What is Atwater Protocol? Is it Based on a Real CIA Project?

Apple TV+’s ‘The Last Frontier’ begins with a jailbreak that occurs 30,000 feet in the air. A plane carrying a group of criminals explodes midair, leading it to crash in the freezing Alaskan wilderness, at a short distance from the town of Fairbanks. While a lot of criminals die, some survive, and one of them is a high-priority prisoner known as Havlock. US Marshal and a native of Fairbanks, Frank Remnick, is put in charge of apprehending the escaped convicts, but for Havlock, he receives special help from the CIA in the form of Agent Sidney Scofield. To catch the criminal, Frank must know who he is, and that’s where the CIA’s Atwater Protocol comes into the picture. SPOILERS AHEAD.

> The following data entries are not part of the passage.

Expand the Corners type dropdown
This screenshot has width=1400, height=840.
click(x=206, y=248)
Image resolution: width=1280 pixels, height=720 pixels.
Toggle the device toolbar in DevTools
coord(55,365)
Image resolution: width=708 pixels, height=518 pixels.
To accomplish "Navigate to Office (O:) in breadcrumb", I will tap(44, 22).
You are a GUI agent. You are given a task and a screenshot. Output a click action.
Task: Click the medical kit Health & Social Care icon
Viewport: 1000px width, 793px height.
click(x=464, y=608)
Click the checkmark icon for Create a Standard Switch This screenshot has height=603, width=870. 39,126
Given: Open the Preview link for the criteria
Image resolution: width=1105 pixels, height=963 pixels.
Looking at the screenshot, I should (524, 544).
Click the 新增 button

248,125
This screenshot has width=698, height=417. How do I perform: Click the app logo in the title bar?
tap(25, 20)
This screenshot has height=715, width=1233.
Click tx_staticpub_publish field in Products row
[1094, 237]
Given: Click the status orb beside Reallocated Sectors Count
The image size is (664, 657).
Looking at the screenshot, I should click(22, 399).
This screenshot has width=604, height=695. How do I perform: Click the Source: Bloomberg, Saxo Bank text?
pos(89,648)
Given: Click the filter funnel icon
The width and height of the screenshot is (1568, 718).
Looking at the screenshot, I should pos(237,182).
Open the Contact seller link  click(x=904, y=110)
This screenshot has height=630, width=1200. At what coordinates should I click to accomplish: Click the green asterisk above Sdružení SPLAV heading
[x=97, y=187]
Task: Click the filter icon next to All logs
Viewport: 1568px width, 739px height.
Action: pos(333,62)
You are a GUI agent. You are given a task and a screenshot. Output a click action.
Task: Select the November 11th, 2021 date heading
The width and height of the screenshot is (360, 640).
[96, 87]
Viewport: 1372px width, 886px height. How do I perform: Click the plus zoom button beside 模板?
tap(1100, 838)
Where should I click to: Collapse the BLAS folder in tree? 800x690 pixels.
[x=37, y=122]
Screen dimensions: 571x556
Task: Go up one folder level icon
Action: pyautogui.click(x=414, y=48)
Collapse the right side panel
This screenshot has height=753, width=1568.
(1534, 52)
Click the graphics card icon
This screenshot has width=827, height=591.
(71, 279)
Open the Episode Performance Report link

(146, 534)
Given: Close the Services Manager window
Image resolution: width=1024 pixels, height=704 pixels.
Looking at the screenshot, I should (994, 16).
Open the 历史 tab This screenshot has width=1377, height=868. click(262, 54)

The Fictional Atwater Protocol Catalyzes the Conflict in The Last Frontier

‘The Last Frontier’ is a fictional story that comes from the minds of Jon Bokenkamp and Richard D’Ovidio, with every character and plot line being made-up to serve a topsy-turvy ride to the viewers. The Atwater Protocol is mentioned in the first episode as a highly covert CIA black ops program, and much like everything else in the show, this, too, is a fabrication. There is no real-life Atwater Protocol. There is something called the Atwater System, but it is concerned with determining calories in a food item and has nothing to do with a top-secret spy mission. In the show, Atwater Protocol emerges as a critical point that sets the ball rolling for the events leading to the plane crash.

Talking about the origins of Havlock, Sidney Scofield tells Frank Remnick that it started with a rumor that swirled around in espionage agencies. It was discovered that someone within the CIA had been leaking classified information. This person was incredibly well-placed, and they did not seem to be motivated by any political or financial agenda. It appeared that their beef with the agency was purely ideological, and they, having lost their faith in the system, wanted to dismantle and destroy the system of American governance. Their extremely accurate intel created so much damage that the Department of Justice had to create a multiagency task force to figure out their identity. Or at least, that was the story on the surface. In reality, there was no such leak.

This mole was a story created by the CIA so that they could use it to track real moles within the agencies and locate and terminate their enemies. This project was called the Atwater Protocol. Under this program, the agency deployed its highly trained agents as supposed leaks, whose real job was to track down the real enemies and eliminate them. A man named Levi Taylor Hartman was recruited for this purpose. He was trained by Scofield herself and was given the codename Havlock. For a time, he served the agency exceptionally. But then, a month before the events of the show, he turned the ghost story real. He turned his back on the CIA, went AWOL with confidential information, and became the very threat that the CIA had concocted out of thin air, and now they must stop him at all costs or lose the very core of the agency.